Discussion:
[Patch, Fortran] PR87597 - fix off-by-one issue with inline matmul
Tobias Burnus
2018-10-12 14:35:01 UTC
Permalink
In the front-end optimization for matmul, we call lbound() for each matrix
argument to obtain the shift to the 0-based loop variables.

If the first argument is a PARAMETER, it appears initially as EXPR_VARIABLE
and has associated ref->u.ar for the AR_FULL and ref->u.ar.as contains the
bounds.

Running gfc_simplify_expr() on the generated lbound() will simplify the
array argument to an EXPR_ARRAY, which always has a lower bound of 1.

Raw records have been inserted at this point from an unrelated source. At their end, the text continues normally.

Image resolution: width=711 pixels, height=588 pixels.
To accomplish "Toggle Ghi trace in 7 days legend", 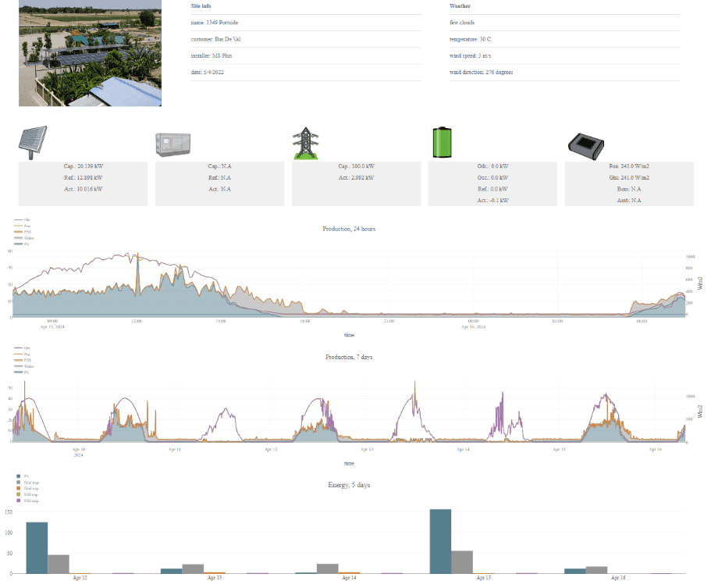I will pos(22,348).
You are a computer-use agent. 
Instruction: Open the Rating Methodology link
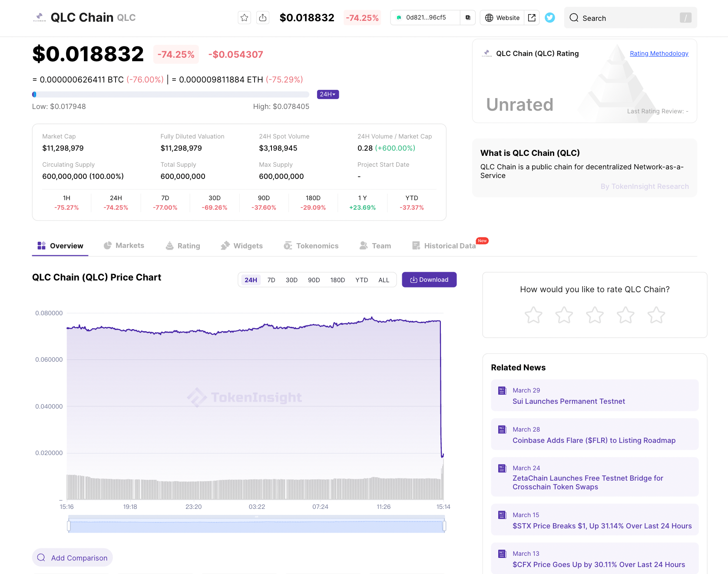click(659, 53)
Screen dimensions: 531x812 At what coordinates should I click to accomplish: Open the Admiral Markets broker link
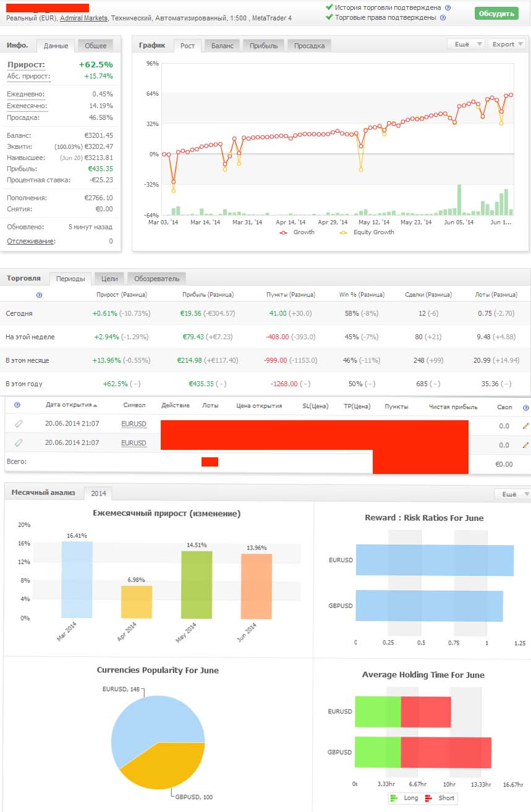click(x=83, y=19)
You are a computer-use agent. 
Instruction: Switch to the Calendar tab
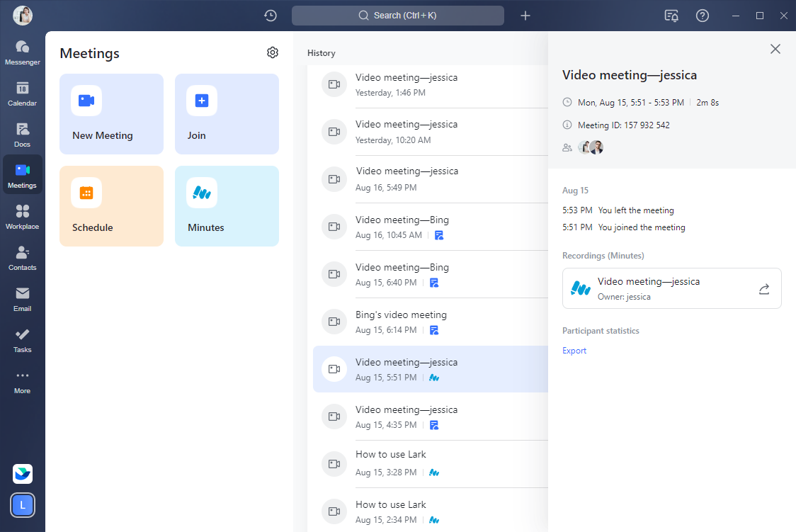coord(23,94)
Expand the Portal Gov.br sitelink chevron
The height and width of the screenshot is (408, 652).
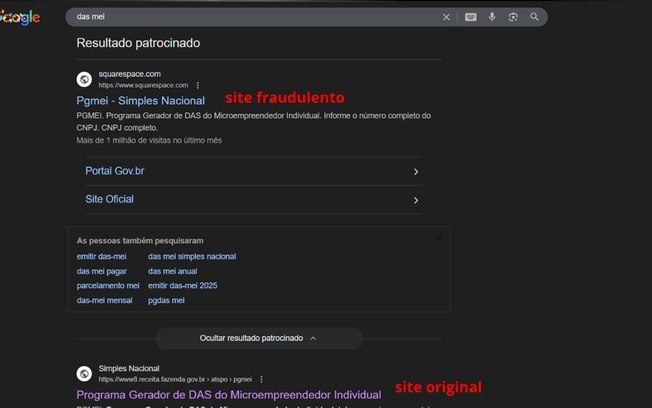tap(416, 172)
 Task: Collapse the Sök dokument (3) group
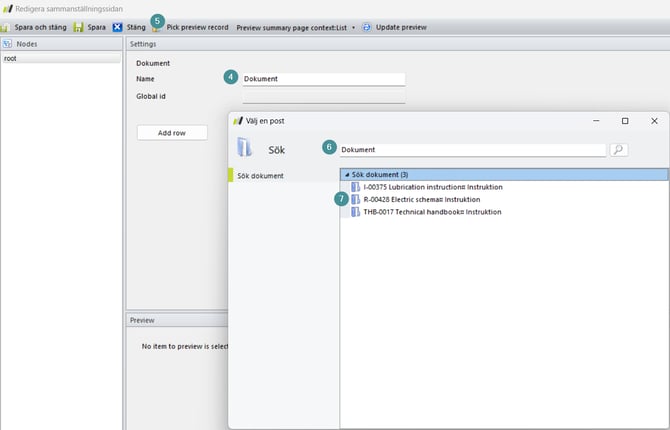pos(346,174)
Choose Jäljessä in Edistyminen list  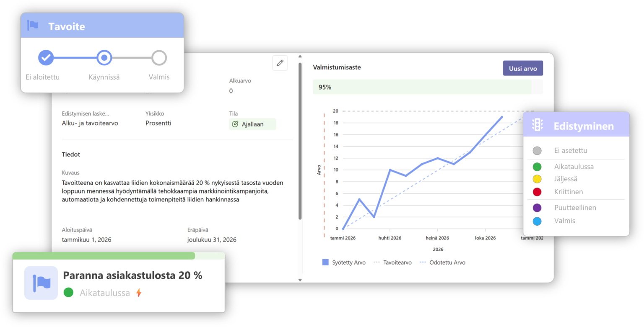566,179
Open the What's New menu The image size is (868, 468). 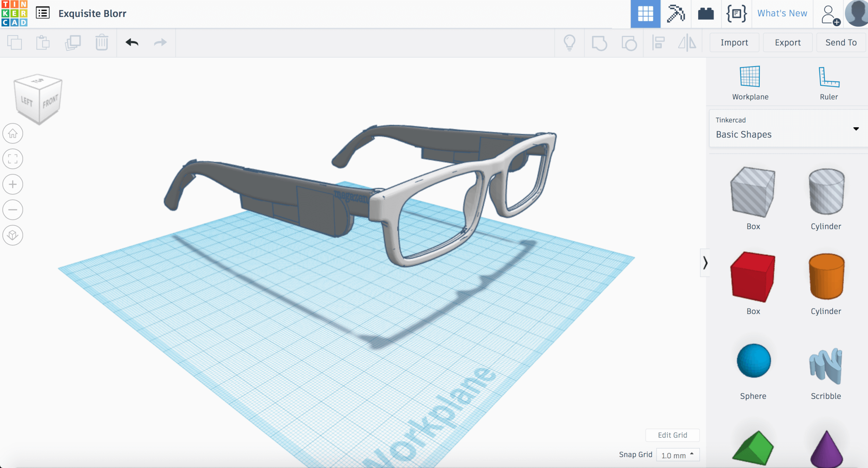[x=782, y=13]
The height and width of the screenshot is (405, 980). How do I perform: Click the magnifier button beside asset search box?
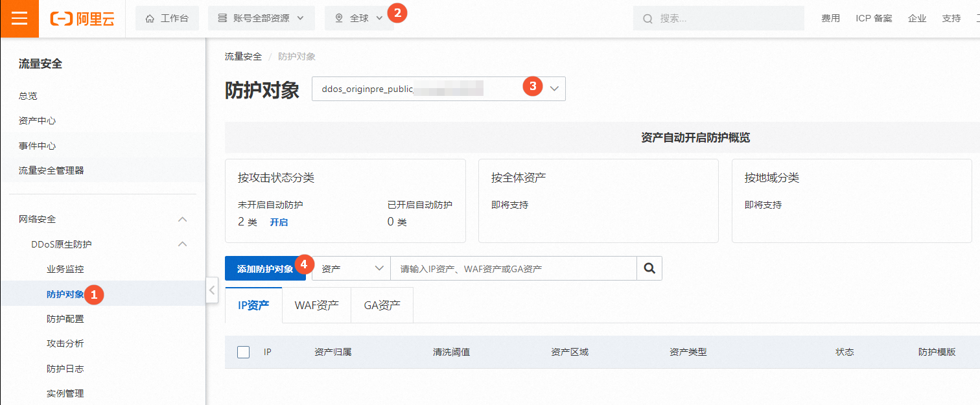pos(649,268)
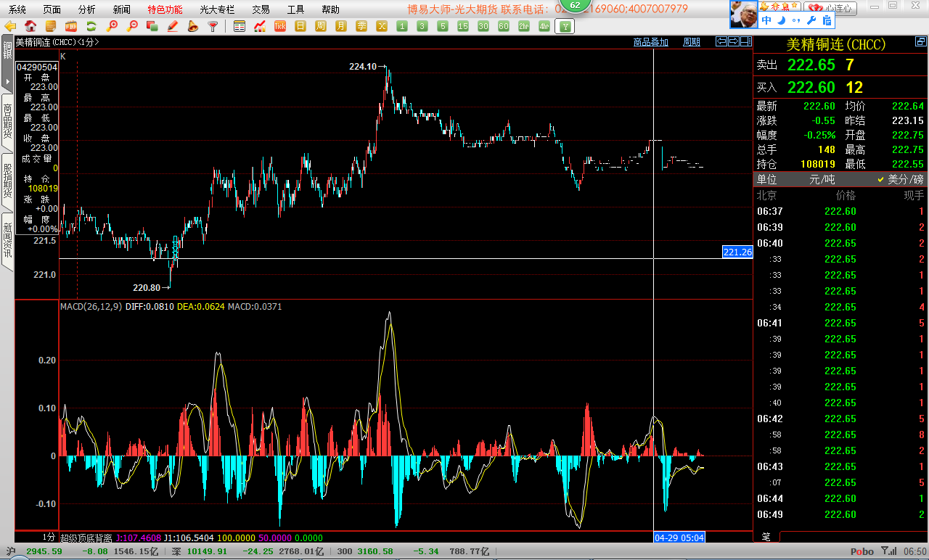Image resolution: width=929 pixels, height=560 pixels.
Task: Select the 日 daily period button
Action: click(300, 26)
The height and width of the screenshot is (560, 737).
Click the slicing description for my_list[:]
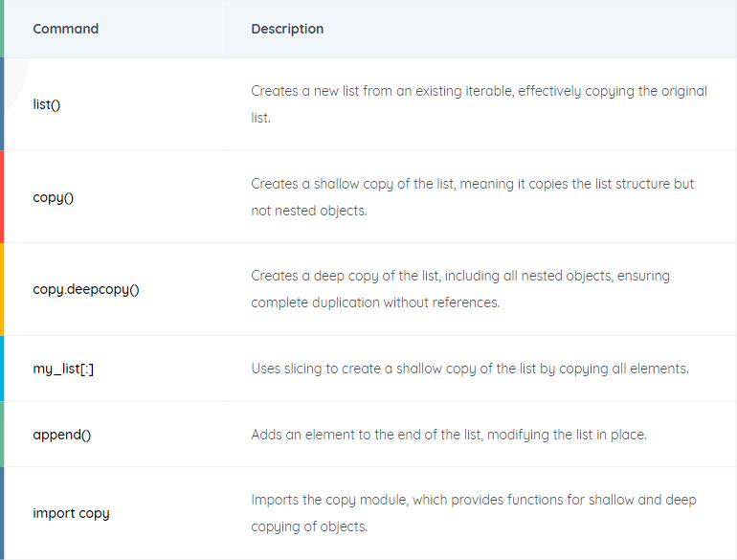pyautogui.click(x=470, y=369)

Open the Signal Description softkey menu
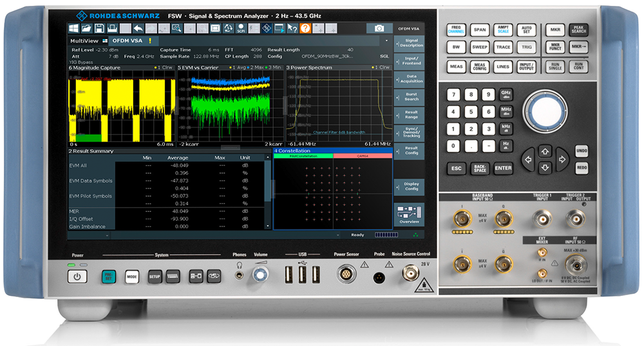click(410, 42)
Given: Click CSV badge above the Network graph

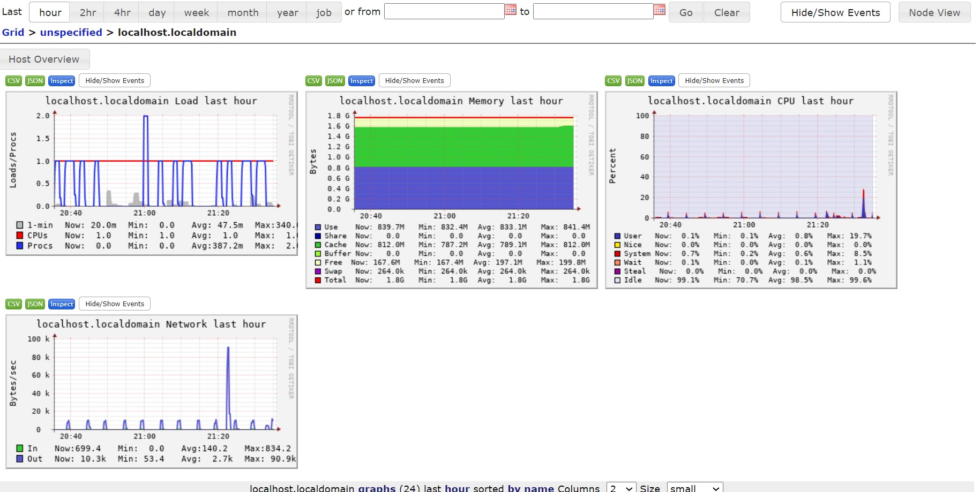Looking at the screenshot, I should 14,304.
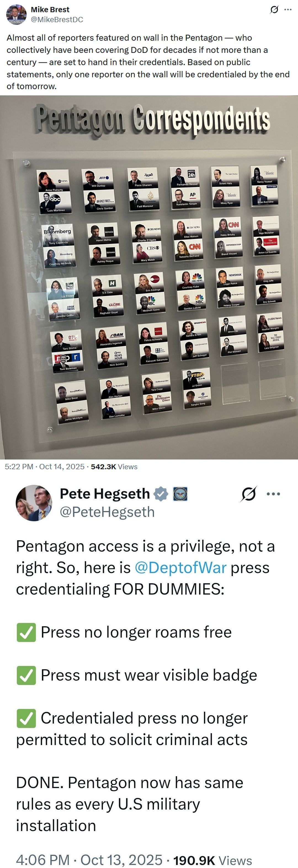Open the Pentagon Correspondents wall photo

149,277
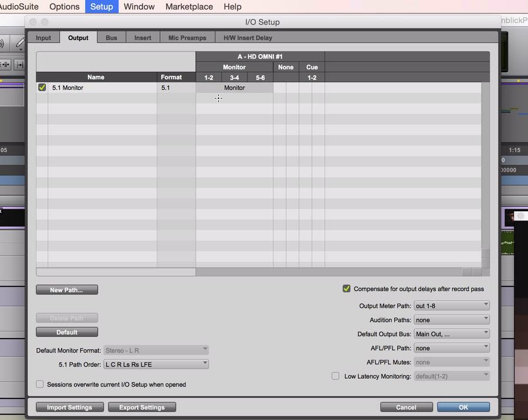Screen dimensions: 528x420
Task: Select the Pencil tool in the toolbar
Action: 20,43
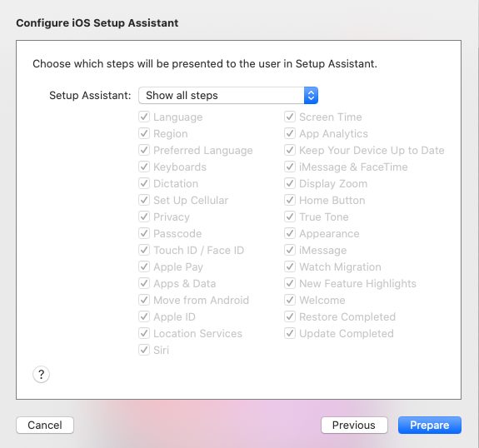
Task: Toggle the Update Completed checkbox
Action: 290,333
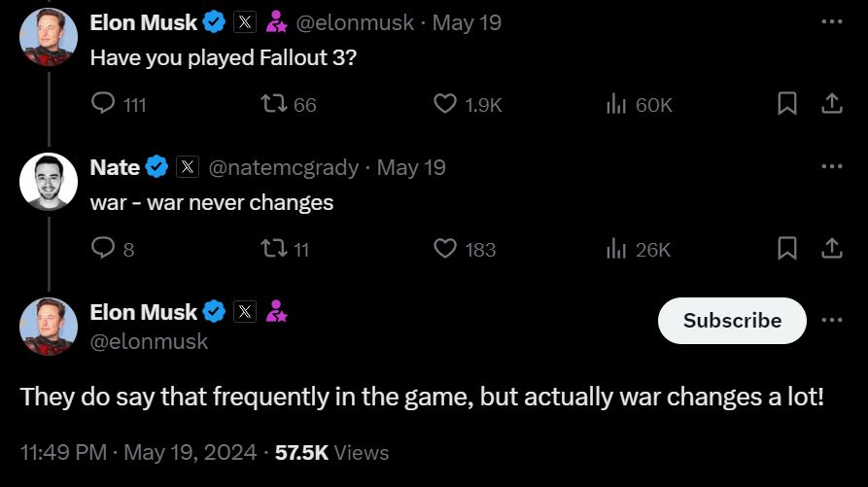This screenshot has width=868, height=487.
Task: Share the Fallout 3 question tweet
Action: tap(832, 104)
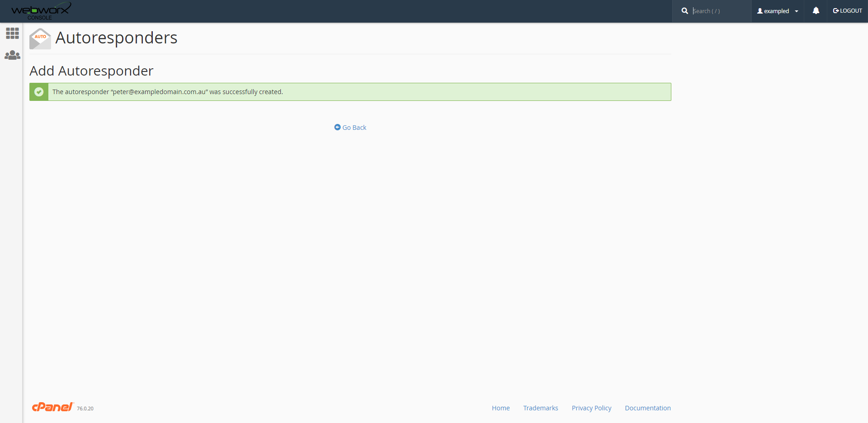Screen dimensions: 868x423
Task: Focus the Search text field
Action: coord(719,11)
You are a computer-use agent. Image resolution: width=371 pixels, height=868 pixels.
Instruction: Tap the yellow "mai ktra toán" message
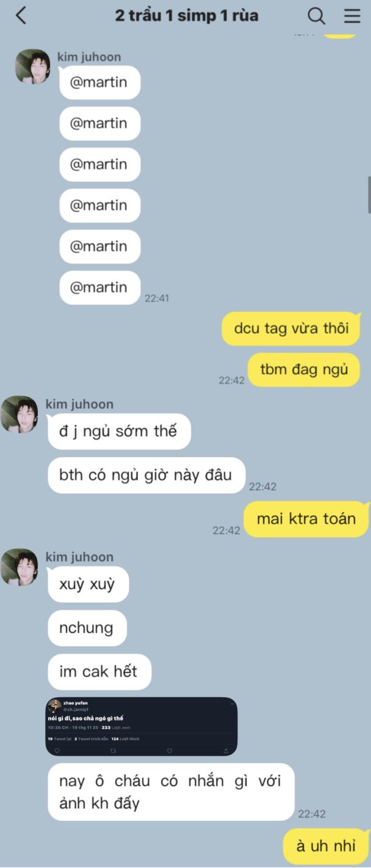pyautogui.click(x=306, y=519)
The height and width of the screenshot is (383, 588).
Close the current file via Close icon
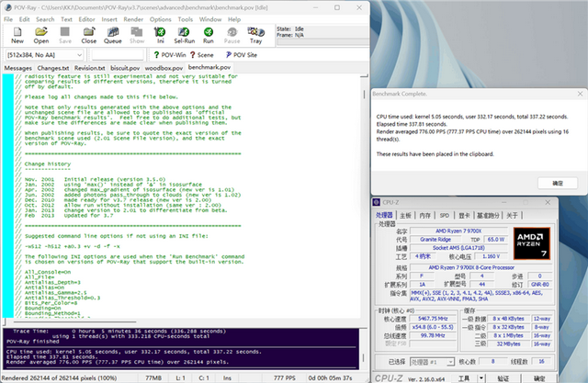[88, 36]
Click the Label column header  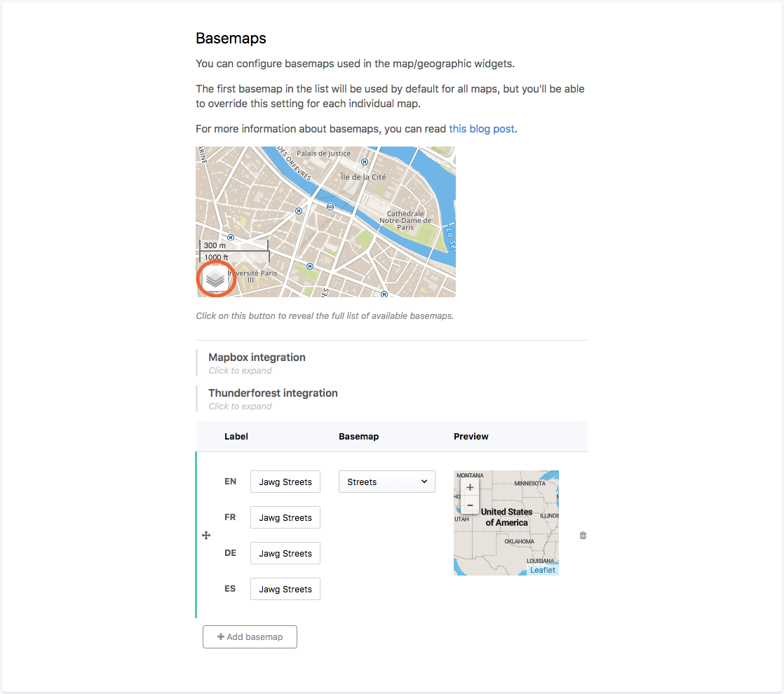click(236, 436)
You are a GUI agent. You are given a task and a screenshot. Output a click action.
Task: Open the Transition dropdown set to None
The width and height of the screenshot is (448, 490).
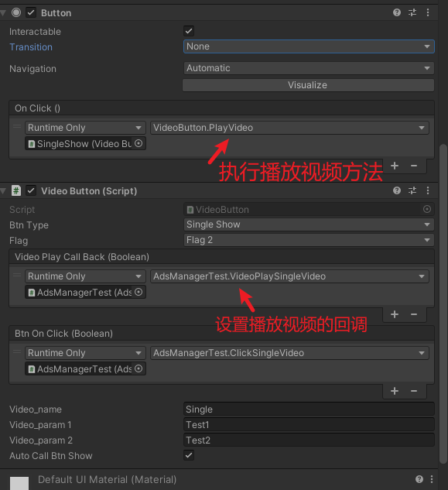click(309, 46)
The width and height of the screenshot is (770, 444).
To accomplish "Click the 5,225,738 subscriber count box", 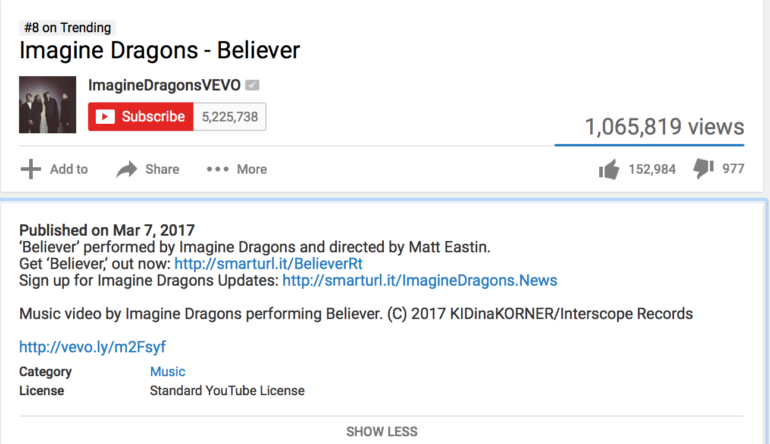I will (230, 116).
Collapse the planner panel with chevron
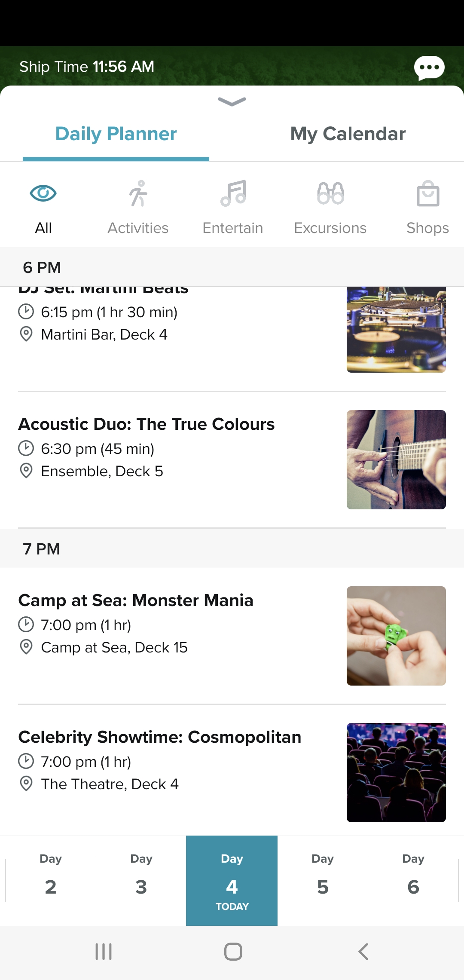464x980 pixels. 232,101
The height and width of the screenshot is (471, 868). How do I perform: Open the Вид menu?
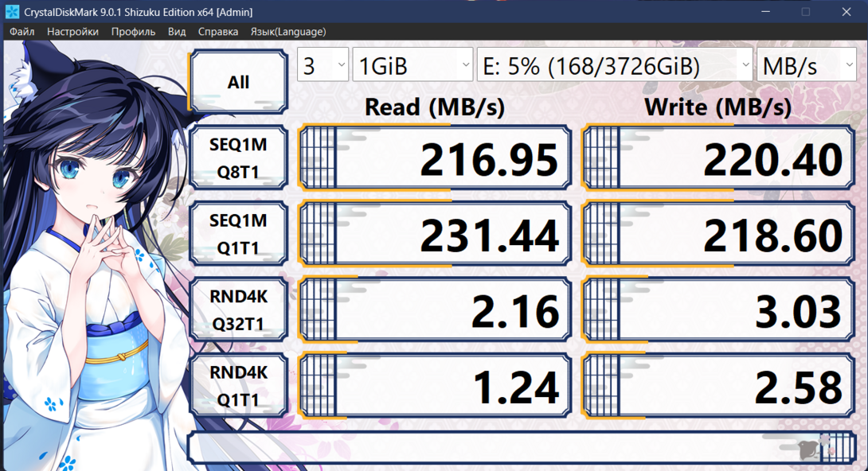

The problem starts as soon as the PARAMETER array has bounds which do not
start with 1 but, e.g., with 0 as with the test case: gfortran generates
than code which is off by one (reads the wrong element and beyond array
bounds).

Fixed by explicitly preventing this during gfc_simplify_expr. I hope that's
the only place where matters and that it doesn't cause missed optimizations.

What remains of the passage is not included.